# Data records

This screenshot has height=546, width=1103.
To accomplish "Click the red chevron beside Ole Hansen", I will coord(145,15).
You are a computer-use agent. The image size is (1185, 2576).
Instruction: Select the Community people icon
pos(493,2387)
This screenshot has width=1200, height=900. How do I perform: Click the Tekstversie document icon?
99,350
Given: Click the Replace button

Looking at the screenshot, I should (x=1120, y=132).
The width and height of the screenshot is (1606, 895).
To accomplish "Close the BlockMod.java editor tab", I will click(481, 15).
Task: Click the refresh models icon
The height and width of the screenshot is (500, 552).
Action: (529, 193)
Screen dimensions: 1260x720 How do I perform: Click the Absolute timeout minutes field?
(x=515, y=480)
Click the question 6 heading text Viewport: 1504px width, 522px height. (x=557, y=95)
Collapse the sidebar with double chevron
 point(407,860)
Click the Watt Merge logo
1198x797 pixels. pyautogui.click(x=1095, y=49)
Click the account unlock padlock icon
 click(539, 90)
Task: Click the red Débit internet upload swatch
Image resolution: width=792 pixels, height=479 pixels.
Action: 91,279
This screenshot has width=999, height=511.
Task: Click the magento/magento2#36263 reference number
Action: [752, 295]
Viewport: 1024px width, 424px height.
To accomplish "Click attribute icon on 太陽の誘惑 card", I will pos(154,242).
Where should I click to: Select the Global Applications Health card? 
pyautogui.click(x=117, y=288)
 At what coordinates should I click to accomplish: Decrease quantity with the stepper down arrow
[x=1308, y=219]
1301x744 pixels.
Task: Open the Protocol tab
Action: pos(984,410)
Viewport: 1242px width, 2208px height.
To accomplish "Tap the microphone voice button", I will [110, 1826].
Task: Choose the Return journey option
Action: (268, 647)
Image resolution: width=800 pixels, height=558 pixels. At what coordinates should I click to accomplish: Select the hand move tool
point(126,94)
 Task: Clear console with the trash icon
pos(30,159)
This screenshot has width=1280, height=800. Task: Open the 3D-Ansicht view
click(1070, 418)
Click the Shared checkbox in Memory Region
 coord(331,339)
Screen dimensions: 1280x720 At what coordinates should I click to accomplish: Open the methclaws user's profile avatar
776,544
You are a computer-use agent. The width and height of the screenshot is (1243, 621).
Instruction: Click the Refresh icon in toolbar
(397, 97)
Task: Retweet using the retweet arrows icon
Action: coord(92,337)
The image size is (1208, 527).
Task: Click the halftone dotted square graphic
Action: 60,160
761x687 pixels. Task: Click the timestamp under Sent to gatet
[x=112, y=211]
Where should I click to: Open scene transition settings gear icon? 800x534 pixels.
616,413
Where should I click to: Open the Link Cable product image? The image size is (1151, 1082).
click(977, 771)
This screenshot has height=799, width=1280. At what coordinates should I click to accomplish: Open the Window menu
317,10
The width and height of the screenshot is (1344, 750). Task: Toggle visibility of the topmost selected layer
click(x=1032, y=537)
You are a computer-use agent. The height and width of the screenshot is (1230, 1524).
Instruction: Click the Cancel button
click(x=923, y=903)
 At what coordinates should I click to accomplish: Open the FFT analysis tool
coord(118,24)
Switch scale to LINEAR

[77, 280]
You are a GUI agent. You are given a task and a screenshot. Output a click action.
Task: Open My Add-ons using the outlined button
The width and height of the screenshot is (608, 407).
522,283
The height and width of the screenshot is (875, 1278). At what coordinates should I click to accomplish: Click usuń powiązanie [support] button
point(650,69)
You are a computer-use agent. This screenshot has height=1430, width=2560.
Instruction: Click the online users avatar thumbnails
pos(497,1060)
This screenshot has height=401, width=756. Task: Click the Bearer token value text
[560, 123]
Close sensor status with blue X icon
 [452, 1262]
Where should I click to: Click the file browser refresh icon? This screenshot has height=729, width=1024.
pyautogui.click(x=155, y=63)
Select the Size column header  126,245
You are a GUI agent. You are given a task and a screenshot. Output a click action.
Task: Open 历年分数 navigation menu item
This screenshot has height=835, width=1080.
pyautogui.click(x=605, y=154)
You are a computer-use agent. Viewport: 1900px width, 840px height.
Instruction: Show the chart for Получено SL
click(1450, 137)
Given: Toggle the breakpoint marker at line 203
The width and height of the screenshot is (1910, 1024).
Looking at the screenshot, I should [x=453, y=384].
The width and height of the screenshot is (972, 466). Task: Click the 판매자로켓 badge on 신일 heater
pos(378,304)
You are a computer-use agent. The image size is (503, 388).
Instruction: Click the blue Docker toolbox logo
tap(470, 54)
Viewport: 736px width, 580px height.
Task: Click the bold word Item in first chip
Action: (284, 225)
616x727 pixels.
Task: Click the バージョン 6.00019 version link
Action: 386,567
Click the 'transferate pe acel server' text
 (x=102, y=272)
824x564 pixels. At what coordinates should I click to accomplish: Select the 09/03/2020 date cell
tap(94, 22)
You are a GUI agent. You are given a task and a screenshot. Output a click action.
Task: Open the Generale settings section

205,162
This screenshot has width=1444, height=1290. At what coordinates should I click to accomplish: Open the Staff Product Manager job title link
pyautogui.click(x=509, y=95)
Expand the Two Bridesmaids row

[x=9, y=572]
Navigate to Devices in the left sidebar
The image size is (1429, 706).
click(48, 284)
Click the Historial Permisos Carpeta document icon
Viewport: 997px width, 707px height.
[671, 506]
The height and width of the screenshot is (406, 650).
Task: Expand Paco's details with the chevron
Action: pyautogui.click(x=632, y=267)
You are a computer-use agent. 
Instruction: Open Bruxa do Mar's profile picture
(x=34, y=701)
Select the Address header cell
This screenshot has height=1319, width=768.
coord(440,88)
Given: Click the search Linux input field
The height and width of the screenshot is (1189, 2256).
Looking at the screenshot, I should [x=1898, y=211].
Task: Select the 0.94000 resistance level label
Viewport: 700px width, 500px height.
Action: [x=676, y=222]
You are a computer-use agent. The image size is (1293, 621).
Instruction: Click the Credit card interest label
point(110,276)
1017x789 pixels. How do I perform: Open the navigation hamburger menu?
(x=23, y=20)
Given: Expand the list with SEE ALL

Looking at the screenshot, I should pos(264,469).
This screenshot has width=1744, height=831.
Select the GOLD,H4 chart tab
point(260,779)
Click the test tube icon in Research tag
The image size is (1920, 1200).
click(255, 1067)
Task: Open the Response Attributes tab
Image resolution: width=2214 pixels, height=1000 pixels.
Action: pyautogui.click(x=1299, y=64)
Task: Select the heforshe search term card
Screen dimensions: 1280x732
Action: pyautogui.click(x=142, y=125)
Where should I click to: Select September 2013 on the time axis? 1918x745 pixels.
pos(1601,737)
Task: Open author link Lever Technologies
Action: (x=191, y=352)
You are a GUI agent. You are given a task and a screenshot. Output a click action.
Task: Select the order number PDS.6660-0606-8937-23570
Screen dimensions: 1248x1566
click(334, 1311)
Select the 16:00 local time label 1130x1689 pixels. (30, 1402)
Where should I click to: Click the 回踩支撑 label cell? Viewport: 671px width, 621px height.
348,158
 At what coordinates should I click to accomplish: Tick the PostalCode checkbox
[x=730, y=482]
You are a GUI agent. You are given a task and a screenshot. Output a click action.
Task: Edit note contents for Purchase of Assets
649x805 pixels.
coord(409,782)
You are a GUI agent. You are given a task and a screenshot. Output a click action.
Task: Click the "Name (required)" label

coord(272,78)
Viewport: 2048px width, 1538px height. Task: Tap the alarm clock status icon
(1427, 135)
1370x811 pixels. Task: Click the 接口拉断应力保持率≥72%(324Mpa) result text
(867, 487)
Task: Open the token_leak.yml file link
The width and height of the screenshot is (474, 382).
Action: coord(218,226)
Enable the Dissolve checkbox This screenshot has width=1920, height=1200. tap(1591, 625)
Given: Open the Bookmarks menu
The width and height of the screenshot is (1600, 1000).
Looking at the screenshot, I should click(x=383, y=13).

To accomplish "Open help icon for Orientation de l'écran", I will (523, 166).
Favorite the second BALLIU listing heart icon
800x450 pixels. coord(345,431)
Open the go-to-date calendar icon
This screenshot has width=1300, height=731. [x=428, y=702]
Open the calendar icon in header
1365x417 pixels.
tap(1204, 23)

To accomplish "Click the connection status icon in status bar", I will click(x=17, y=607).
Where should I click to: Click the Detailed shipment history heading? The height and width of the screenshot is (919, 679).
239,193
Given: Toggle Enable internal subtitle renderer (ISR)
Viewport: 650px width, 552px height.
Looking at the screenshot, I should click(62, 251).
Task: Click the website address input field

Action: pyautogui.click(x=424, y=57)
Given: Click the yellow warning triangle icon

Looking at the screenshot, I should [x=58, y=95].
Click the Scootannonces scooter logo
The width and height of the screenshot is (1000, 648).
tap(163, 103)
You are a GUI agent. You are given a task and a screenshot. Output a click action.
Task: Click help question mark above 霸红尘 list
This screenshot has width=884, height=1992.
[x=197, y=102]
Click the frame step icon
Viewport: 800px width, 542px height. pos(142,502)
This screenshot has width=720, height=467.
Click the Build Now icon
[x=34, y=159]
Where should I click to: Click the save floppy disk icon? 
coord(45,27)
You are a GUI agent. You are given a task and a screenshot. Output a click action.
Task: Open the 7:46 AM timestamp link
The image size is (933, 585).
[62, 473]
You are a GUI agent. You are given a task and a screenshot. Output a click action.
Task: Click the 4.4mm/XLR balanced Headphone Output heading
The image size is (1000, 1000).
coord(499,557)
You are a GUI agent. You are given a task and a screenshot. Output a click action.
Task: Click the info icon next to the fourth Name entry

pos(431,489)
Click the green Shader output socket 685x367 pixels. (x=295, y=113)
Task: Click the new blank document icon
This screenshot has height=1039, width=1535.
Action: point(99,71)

# Exercise description
Reproduce, word for word and in full, only the lines above that start at the line with "Instruction: Click the online" and run through the line with "You are a computer-use agent. The image size is (503, 388).", both ends included.

# The answer
Instruction: Click the online users avatar thumbnails
pos(497,1060)
This screenshot has height=401, width=756. Task: Click the Bearer token value text
[560, 123]
Close sensor status with blue X icon
 [452, 1262]
Where should I click to: Click the file browser refresh icon? This screenshot has height=729, width=1024.
pyautogui.click(x=155, y=63)
Select the Size column header  126,245
You are a GUI agent. You are given a task and a screenshot. Output a click action.
Task: Open 历年分数 navigation menu item
This screenshot has height=835, width=1080.
pyautogui.click(x=605, y=154)
You are a computer-use agent. Viewport: 1900px width, 840px height.
Instruction: Show the chart for Получено SL
click(1450, 137)
Given: Toggle the breakpoint marker at line 203
The width and height of the screenshot is (1910, 1024).
Looking at the screenshot, I should [x=453, y=384].
The width and height of the screenshot is (972, 466). Task: Click the 판매자로켓 badge on 신일 heater
pos(378,304)
You are a computer-use agent. The image size is (503, 388).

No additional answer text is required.